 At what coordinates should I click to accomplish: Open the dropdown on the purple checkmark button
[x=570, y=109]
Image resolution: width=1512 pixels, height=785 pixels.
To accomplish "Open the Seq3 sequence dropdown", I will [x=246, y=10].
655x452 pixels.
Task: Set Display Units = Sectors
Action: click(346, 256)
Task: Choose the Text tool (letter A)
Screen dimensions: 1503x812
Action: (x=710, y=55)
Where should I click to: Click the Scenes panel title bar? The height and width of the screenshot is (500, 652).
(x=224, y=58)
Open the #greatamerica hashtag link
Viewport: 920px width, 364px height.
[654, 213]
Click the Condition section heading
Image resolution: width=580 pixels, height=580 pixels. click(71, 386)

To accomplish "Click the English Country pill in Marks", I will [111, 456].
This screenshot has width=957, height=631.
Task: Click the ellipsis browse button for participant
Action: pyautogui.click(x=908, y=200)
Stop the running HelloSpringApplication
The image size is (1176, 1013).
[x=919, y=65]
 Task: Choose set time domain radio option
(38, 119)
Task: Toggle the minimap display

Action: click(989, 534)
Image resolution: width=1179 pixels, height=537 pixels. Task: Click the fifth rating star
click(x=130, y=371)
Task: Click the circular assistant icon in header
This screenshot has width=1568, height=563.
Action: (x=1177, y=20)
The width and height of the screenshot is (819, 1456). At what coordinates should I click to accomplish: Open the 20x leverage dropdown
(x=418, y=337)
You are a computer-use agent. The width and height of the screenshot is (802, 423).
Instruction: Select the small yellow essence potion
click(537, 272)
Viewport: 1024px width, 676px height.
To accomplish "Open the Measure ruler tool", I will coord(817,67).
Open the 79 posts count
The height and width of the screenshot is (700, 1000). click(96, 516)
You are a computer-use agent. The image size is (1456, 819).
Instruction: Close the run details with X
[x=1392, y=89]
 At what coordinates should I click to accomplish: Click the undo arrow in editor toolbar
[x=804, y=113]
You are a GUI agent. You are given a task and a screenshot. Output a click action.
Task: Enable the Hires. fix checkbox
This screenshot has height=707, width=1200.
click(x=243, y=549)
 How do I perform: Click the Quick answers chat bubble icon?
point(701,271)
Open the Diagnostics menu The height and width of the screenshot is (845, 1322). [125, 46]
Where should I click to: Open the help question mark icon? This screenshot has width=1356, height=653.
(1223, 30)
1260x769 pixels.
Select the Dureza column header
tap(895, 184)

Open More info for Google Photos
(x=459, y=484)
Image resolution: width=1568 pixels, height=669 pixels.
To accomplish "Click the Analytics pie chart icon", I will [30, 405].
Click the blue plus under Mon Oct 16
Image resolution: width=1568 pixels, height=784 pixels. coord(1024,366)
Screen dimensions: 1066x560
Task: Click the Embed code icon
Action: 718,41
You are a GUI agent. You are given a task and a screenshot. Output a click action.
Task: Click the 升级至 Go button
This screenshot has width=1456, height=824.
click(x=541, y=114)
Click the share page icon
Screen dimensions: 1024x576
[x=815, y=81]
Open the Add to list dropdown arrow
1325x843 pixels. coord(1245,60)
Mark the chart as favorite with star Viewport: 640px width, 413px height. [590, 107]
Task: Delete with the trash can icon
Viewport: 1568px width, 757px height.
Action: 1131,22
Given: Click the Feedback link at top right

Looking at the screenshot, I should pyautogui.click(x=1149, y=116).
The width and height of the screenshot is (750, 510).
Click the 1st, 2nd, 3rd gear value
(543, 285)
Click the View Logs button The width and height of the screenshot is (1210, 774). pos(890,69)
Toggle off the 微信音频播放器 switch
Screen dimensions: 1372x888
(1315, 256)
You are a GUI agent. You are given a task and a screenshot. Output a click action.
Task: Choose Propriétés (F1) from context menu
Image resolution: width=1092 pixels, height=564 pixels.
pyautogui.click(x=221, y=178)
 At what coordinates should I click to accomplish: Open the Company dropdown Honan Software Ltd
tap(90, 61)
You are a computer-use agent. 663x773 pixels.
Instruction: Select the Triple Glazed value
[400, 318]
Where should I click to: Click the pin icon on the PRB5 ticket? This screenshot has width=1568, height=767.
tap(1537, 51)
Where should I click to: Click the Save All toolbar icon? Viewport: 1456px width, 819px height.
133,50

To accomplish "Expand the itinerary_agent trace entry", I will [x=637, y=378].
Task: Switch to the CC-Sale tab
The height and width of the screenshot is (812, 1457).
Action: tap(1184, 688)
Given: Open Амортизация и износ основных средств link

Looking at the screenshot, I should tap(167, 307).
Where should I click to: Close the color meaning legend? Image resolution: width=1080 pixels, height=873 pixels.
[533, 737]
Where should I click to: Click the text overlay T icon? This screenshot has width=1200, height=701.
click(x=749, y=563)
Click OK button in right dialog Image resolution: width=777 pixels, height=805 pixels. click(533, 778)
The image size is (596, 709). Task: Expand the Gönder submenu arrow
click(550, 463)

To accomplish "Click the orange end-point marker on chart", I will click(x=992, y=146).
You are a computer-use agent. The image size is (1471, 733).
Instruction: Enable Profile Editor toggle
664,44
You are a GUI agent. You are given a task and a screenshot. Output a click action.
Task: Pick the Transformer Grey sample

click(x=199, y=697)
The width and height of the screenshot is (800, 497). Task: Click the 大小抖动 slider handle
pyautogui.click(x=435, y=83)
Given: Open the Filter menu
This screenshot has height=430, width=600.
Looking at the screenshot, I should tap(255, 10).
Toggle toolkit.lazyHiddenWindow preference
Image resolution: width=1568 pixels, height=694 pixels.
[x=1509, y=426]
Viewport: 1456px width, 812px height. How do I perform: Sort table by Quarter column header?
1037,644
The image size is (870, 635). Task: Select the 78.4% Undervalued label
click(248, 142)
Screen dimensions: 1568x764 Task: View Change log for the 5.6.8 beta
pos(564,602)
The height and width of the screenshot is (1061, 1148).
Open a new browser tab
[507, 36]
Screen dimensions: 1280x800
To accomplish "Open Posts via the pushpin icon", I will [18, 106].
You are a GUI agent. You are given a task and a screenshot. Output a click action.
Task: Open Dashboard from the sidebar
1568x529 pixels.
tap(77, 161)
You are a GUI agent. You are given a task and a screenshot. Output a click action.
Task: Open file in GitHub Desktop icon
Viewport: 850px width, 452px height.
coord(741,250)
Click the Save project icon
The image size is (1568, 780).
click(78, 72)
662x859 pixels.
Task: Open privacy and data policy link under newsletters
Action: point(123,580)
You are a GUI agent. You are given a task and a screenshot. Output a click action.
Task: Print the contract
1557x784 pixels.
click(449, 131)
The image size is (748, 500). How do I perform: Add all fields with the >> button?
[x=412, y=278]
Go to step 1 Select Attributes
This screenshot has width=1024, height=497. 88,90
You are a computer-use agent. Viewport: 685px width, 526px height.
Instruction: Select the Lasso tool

☆ ☆ ☆ ☆ ☆ ☆ ☆

Written request: Reproduce the rows above verbatim, everything from the line containing "Image resolution: width=1512" down to the line containing "Image resolution: width=580", with both of those lines included.

Response:
Image resolution: width=1512 pixels, height=785 pixels.
To accomplish "Open the Seq3 sequence dropdown", I will [x=246, y=10].
655x452 pixels.
Task: Set Display Units = Sectors
Action: click(346, 256)
Task: Choose the Text tool (letter A)
Screen dimensions: 1503x812
Action: (x=710, y=55)
Where should I click to: Click the Scenes panel title bar? The height and width of the screenshot is (500, 652).
(x=224, y=58)
Open the #greatamerica hashtag link
Viewport: 920px width, 364px height.
[654, 213]
Click the Condition section heading
Image resolution: width=580 pixels, height=580 pixels. click(71, 386)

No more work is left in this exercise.